6 Responses to Cleaning up Russian

  1. Tom says:

    Icelandic is quite successful. Sure, there is slang in the language from English, but many people, esp older, educated adults, use the native Icelandic words, and the slang is usually only generational (it was Danish before).

    The general mindset of Icelanders is also to favour Icelandic words and has been for some time. Many speakers delight in coming up with a good Icelandic term, both seriously and ironically, for a word they have encountered in other languages. The most common way of doing this is with compounds which, like in German, are productive and can be coined on the fly. A rare exception is the word “tölva” (computer), which is a portmantau of “tala” (number, accusative/dative/genitive sg tölu) and völva (seeress).

  2. The Antipodean says:

    There are varying reports of how successful this was in Turkey. The TDK apparently wanted to remove Arabic and Persian loan words, but of course now have to contend with English and French as well.

    I believe they tried resurrecting some old words, an idea I like – some of the work on Anglish is quite interesting, if not always practical.

  3. Luda says:

    Reminds me of the efforts of the Hebrew language academy. I find it funny that the ‘experts’ are prescribing language use for native speakers, who apparently aren’t ‘experts’.

    The case of Turkish is quite interesting. Ataturk was very eager to get rid of Arabic and Persian words, yet replaced many of them with French words, since he loved French so much. Seems a tad ironic..

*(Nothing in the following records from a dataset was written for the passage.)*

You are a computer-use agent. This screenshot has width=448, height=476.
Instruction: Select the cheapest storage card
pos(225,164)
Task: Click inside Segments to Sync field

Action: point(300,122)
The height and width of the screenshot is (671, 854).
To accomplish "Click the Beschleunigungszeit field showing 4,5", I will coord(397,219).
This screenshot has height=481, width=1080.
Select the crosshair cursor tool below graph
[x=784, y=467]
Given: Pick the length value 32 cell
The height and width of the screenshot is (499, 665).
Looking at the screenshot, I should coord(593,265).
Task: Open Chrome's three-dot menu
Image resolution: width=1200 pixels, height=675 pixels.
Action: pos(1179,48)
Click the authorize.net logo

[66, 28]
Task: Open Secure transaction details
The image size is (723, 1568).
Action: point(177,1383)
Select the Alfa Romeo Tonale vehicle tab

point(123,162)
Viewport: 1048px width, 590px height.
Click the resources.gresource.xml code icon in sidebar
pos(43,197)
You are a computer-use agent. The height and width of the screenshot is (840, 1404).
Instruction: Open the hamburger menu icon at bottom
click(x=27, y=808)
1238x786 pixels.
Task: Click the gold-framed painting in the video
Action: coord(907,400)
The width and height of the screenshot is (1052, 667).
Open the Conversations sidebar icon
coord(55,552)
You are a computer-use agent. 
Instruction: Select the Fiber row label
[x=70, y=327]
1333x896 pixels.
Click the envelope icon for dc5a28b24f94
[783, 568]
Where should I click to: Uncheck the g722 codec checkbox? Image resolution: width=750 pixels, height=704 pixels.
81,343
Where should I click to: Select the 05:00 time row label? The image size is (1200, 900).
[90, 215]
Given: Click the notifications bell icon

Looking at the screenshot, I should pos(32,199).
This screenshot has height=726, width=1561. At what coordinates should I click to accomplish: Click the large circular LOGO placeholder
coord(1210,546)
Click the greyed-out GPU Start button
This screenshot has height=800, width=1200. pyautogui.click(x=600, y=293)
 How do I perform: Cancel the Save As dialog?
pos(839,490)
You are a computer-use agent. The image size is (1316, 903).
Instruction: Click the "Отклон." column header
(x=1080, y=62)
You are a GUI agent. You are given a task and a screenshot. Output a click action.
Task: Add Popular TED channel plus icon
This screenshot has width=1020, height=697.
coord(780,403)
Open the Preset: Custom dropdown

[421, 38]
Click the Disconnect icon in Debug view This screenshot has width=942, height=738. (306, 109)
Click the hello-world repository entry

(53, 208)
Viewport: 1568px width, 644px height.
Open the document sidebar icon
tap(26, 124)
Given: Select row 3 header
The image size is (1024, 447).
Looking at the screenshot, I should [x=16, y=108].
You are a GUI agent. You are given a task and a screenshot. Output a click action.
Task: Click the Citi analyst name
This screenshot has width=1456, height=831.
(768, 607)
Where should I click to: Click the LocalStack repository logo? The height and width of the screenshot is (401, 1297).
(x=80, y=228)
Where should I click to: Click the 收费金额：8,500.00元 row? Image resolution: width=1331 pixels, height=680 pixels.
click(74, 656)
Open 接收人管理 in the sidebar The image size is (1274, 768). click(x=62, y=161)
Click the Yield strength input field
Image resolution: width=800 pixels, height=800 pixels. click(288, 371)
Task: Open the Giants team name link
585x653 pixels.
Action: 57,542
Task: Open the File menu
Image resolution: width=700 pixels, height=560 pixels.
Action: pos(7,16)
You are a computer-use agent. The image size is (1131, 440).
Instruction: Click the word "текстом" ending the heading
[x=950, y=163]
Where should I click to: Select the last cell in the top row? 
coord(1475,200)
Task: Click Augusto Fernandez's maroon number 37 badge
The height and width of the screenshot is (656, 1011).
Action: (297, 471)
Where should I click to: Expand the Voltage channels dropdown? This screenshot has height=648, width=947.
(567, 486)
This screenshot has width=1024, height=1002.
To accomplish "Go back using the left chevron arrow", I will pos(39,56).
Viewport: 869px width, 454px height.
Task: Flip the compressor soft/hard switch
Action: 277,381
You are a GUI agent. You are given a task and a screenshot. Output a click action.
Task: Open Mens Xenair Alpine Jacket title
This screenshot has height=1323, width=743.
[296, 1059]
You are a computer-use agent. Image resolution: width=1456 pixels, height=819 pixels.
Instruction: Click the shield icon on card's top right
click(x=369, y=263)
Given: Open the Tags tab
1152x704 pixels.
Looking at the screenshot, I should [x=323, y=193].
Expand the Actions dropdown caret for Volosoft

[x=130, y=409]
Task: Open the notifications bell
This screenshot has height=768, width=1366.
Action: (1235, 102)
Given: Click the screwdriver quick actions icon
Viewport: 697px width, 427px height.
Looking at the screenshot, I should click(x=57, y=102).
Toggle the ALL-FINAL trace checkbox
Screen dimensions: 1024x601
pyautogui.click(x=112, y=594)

  4. Te Taura Whiri i te Reo Māori have been auiye successful in getting their words used in the media and at school to surplant English words borrowed into New Zealad Māori however older native speakers favour the borrowed words from English than the newly coined “indigenous” vocabulary.

  5. Ingus M. says:

    Latvia is one of the countries where purism is strong and foreign loanwords are frowned upon but success has various degrees because some newly coined words gain popularity while others don’t. Furthermore, purism in Latvia is strong for historical and political reasons, and I believe it is important for relatively small languages to remain purist, however descriptivists may frown upon us.
    On a relatively off-topic: I also find it interesting that most (or even all) of the descriptivists I’ve encountered so far are English-speakers. And, as we all know, English is a linguistic putain (pardon my French) when it comes to borrowing new words from other languages. In other words, I don’t expect English speakers to understand purism as I don’t expect them to understand the necessity to decline nouns :)
    No offence.

  6. Nick says:

    Croatian is probably a good example of this – there is a very strong effort by the country since the break up of Yugoslavia to use words which are Slavic in origin. Much of this of course is to differentiate standard Croatian from the former standard of Serbo-Croatian, and the use of words in standard Serbian. Some example of this are ‘zemljopis’ (lit. World Writing) instead of ‘geografia’, ‘zrakoplov’ instead of ‘avion’ (airplane). As well there is a consistent effort to use the old Croatian names for months, which have Slavic routes such as ‘rujan’ instead of ‘septembar’ for September.

    This is clearly a political piece of work, and I can remember one instance here in Canada where the local school board posted in advertisement/notice to the Croatian community in Croatian, and then was rebuked by said community for using words which represent the domination of Croatian culture, language etc. by non Croats. I am also unsure of how far it’s used today as I really only have interactions in BCS with those who came directly after the breakup.